Finance Minister Michael Noonan is under pressure to explain why he met with US vulture fund officials over Project Eagle, a €1.6bn state property sale which a report says was “seriously deficient”.
The release of a damning Public Accounts Committee dossier paves the way for a full commission of investigation into Nama’s northern property portfolio deal.
Taoiseach Enda Kenny is standing by the finance minister and ruled out calling for his resignation despite the fact Mr Noonan is now involved in three different State inquiries.
The PAC concluded that Nama’s Project Eagle sale was “seriously deficient”, that the Northern property deal did not get value for money, and also involved failures of “corporate governance”.

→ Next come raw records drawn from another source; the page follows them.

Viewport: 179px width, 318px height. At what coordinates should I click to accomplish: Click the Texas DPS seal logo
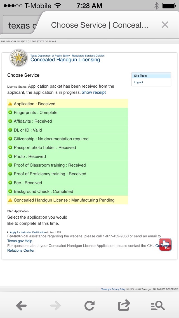click(19, 58)
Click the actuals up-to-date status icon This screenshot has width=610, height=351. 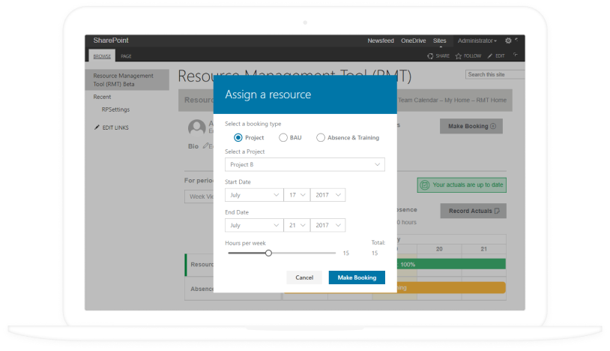tap(425, 185)
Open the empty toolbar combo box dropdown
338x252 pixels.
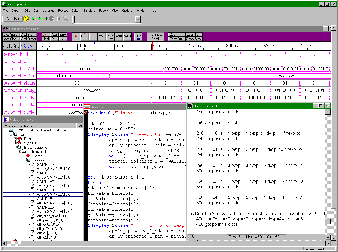[138, 20]
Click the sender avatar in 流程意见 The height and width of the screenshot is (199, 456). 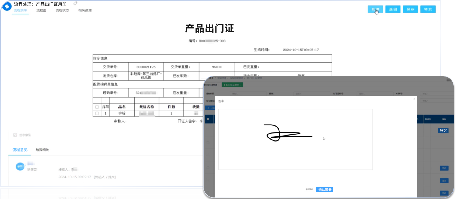(x=20, y=166)
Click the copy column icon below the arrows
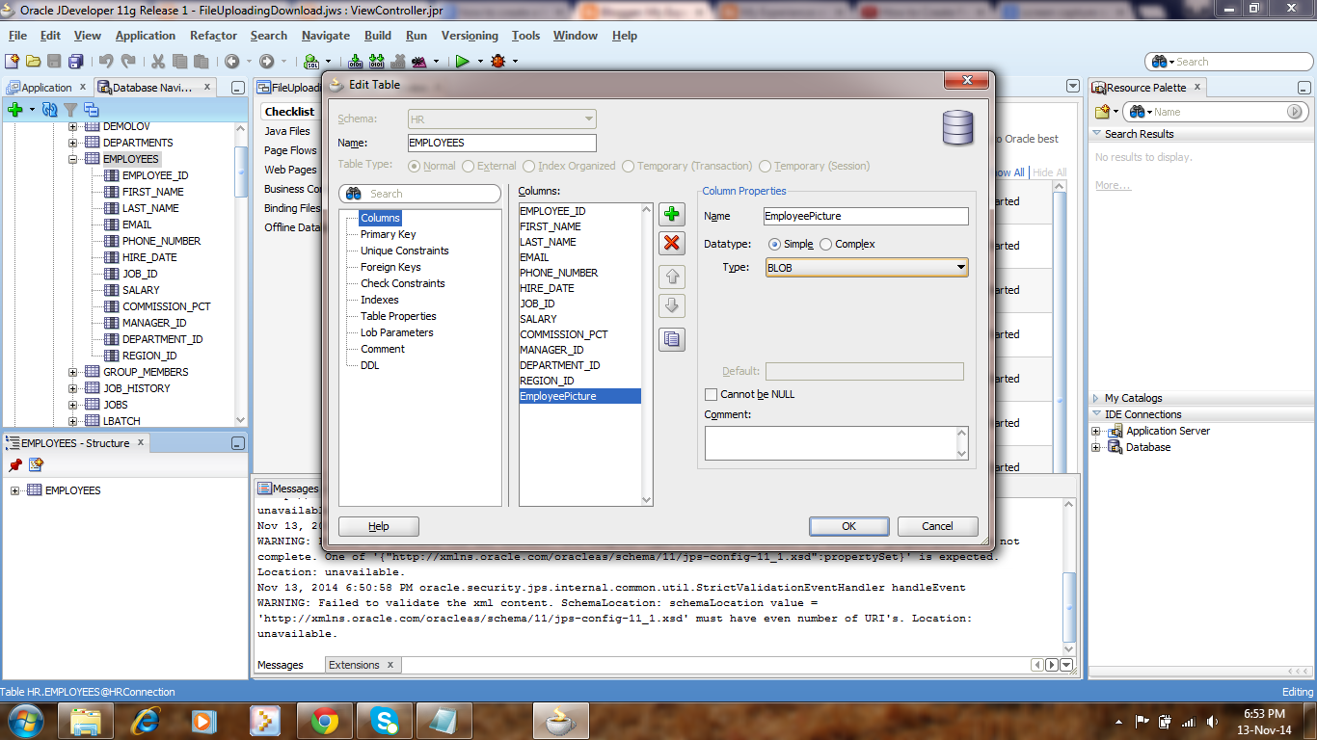The height and width of the screenshot is (740, 1317). (x=672, y=339)
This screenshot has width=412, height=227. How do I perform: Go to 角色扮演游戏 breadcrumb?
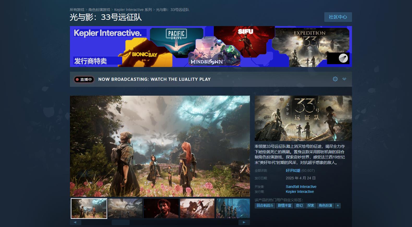pos(99,10)
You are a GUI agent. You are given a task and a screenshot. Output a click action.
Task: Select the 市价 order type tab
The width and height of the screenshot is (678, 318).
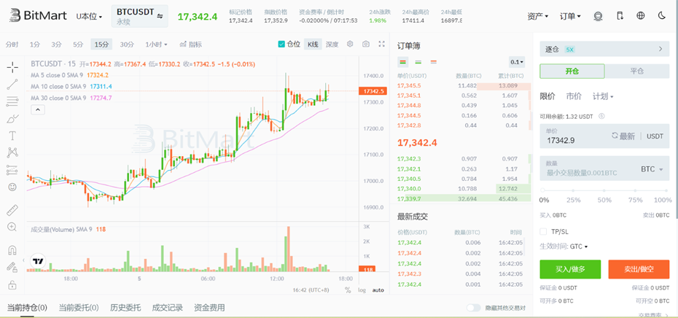(x=574, y=96)
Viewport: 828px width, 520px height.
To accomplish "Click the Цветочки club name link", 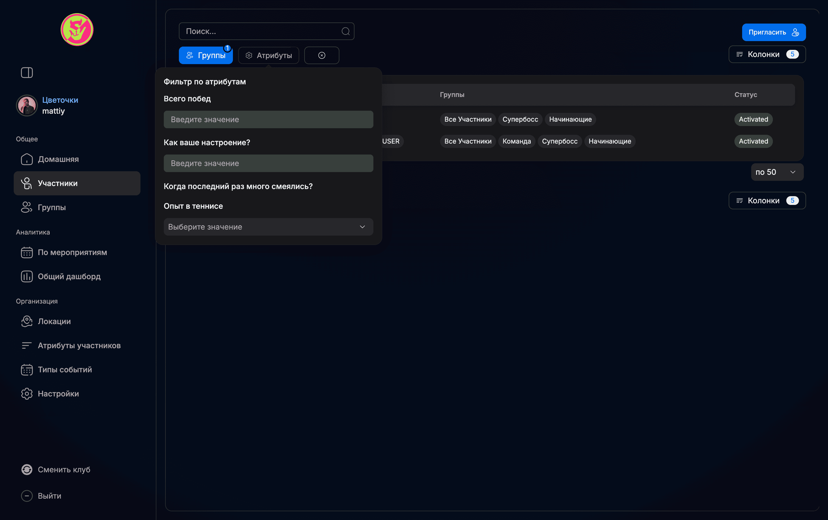I will (x=60, y=100).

It concluded the sale of Project Eagle to US fund Cerberus resulted in a recorded loss of £162m (€185.62m), part of €800m in losses from Nama’s Northern loans.
While Project Eagle is the subject of further probes here, in the North and the US, the critical PAC dossier paves the way for a full inquiry to go ahead, as promised by the Government.

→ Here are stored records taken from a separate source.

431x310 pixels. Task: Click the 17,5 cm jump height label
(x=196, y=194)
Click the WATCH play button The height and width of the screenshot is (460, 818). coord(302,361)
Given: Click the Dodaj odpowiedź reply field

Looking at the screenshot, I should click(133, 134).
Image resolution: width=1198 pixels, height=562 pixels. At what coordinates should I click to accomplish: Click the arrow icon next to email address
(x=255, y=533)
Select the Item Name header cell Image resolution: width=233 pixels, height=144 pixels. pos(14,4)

Mr Noonan must explain why he met Cerberus chiefs 24 hours before the sale bid deadline. Furthermore, he failed to tell PAC hearings of this March 2014 contact, a meeting the PAC concludes was “not procedurally appropriate” and could be seen as beneficial treatment.
Mr Noonan denies this and instead said it was “entirely appropriate” he met the major US fund.
Speaking in Washington DC, Mr Kenny noted that the PAC report was “disputed” by Fine Gael committee members: “Michael Noonan has acted entirely appropriately in this matter.”
Mr Kenny backed Mr Noonan despite him also being implicated in the ‘Grace’ and IBRC inquiries.